▶ _WHAT NEEDS TO BE DONE_
Put the lines below, from the start of the entries through the line that contains "ACI Stampa (258, 70)", into a JSON list of strings with one string per line, leaving out blank lines.

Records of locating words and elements
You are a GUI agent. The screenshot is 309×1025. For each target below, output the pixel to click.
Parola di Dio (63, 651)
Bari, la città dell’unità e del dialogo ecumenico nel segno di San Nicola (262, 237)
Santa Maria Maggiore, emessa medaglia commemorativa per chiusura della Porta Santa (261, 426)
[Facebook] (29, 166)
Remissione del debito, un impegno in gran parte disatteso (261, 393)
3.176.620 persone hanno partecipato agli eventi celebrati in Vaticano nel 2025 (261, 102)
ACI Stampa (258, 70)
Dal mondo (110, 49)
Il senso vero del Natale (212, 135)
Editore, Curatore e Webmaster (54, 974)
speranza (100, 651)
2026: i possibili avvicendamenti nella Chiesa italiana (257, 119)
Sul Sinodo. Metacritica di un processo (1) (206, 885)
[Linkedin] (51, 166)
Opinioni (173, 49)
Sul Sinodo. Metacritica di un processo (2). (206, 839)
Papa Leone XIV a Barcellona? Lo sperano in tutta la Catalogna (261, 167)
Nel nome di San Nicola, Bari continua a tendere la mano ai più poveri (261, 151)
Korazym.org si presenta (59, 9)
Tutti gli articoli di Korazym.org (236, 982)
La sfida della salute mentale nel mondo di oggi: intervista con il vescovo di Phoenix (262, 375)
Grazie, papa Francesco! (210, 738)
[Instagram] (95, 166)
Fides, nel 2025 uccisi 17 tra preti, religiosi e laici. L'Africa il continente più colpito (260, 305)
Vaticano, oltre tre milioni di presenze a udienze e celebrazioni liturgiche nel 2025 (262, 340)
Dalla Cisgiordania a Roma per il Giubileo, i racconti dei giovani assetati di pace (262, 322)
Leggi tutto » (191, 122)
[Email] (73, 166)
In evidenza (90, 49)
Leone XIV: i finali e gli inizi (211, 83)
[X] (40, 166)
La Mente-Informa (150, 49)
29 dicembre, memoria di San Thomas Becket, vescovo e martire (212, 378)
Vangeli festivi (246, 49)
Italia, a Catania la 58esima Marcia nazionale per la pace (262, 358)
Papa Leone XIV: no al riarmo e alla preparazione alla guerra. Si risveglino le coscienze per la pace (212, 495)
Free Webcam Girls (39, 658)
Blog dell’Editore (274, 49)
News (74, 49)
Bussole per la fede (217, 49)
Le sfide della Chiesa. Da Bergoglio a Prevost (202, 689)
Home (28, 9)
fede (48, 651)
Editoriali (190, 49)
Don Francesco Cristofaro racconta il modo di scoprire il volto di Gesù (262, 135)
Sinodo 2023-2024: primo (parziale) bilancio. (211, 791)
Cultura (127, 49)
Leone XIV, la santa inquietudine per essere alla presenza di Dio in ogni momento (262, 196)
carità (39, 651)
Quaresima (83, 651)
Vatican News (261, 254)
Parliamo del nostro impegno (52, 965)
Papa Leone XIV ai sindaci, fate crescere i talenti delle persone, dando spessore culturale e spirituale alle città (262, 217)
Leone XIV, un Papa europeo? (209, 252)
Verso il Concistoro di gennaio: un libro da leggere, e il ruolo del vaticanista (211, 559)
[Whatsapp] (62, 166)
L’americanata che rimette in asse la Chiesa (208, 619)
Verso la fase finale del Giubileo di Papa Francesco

▶ _OUTPUT FOR THIS TASK_
[
  "You are a GUI agent. The screenshot is 309×1025. For each target below, output the pixel to click.",
  "Parola di Dio (63, 651)",
  "Bari, la città dell’unità e del dialogo ecumenico nel segno di San Nicola (262, 237)",
  "Santa Maria Maggiore, emessa medaglia commemorativa per chiusura della Porta Santa (261, 426)",
  "[Facebook] (29, 166)",
  "Remissione del debito, un impegno in gran parte disatteso (261, 393)",
  "3.176.620 persone hanno partecipato agli eventi celebrati in Vaticano nel 2025 (261, 102)",
  "ACI Stampa (258, 70)"
]